Today's tiny painting of a menorah. Click to enlarge.
I'd taken a recreational dose of pseudoephedrine in hopes it would give me the energy and focus to redo the way I encrypt a secret that my ESP8266 Remote firmware passes in plaintext to the backend, which the backend then uses to confirm that the data being sent is legitimate. But I never got around to it. Instead I ended up mostly lying on the beanbag watching YouTube videos in the laboratory. Gretchen was gone for most the afternoon and evening, and I took advantage of that to walk the dogs in a loop west of the Farm Road. (Unfortunately, with this particular pair of dogs, they will not walk with me if Gretchen is around.)

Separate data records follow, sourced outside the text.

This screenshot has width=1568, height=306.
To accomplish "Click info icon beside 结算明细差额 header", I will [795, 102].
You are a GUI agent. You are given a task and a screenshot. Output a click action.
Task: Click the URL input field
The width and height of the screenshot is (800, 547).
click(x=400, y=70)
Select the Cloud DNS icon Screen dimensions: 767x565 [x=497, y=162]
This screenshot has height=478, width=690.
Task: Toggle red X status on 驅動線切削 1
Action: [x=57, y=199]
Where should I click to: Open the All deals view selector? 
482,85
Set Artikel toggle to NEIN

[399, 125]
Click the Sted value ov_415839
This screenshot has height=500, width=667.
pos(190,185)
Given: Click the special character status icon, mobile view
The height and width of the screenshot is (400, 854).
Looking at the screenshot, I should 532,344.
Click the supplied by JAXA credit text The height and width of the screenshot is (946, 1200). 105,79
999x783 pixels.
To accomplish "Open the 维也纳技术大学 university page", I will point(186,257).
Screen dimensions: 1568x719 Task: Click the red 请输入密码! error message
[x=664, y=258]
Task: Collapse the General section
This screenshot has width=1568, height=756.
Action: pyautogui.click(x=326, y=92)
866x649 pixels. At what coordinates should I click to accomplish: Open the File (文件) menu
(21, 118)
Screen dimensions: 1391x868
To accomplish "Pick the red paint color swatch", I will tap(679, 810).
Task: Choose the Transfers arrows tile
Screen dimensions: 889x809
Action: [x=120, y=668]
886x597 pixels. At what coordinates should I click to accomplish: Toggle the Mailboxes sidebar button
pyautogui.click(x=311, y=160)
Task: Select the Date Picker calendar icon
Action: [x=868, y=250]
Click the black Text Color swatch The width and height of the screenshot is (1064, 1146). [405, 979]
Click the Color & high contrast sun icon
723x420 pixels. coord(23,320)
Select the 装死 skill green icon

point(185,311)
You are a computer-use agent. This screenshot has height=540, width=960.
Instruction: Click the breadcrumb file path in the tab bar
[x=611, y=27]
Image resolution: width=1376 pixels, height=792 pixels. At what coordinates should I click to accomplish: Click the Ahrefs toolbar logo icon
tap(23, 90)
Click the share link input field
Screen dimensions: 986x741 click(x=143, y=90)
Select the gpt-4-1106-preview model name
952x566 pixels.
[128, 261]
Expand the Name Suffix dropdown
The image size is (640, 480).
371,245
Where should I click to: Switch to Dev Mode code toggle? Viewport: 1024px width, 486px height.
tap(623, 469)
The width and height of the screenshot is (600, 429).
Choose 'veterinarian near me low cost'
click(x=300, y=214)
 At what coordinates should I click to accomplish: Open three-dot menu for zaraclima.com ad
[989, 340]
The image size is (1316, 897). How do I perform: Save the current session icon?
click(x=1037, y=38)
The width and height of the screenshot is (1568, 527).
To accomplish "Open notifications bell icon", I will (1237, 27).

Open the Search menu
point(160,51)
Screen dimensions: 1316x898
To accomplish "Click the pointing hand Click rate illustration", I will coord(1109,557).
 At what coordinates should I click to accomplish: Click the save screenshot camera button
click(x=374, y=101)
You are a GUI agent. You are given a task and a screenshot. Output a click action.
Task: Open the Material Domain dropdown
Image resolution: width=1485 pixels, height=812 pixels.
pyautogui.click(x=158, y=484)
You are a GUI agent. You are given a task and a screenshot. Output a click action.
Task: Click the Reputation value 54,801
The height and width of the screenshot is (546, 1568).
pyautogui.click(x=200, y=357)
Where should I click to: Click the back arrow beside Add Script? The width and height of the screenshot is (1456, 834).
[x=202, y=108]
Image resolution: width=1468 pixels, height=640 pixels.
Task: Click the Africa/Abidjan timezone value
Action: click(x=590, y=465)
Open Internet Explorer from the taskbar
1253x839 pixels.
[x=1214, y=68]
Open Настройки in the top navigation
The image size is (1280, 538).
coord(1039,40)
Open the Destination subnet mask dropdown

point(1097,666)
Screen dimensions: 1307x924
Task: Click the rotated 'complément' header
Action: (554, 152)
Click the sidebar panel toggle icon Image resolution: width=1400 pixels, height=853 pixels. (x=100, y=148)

I rarely see the shouty mess that the World Wide Web has become in the past twenty years because I, like anyone with any sense, use an ad blocker. The one I use is an extension called uBlock Origin, and it works great, even stripping ads out of YouTube (something it's doubtful I would watch without it). But Google, an increasingly malevolent actor in the world, has decided that uBlock Origin has to go. Recently they changed their "policy," forcing all extensions to adhere to a framework called Extension Manifest V3. This manifest doesn't allow uBlock Origin to do what it needs to do, so it ends up disabled. After a reboot today (Central Hudson had caused a brief power outage while installing utility poles down the hill on Dug Hill Road), Chrome on Woodchuck (my main workstation) said that uBlock Origin (and a number of other Chrome extensions) had been disabled due to their not following best practices or some such bullshit. So I tried an extension called uBlock Origin Lite, but I only lived with it for an hour or two before I found the intrusive ads it was letting through unaccepable. In particular, I was now seeing an incredibly annoying ad at the beginning of every YouTube video selling, get this, a different ad blocker. So I did some searching (in DuckDuckGo) and found a registry hack that allows Chrome to use the older ManifestV2 until at least June. After that, I might have to switch to using Firefox, a browser I haven't used as a daily driver in 15 years. But a web experience cluttered with scammy advertisements is not something I will tolerate.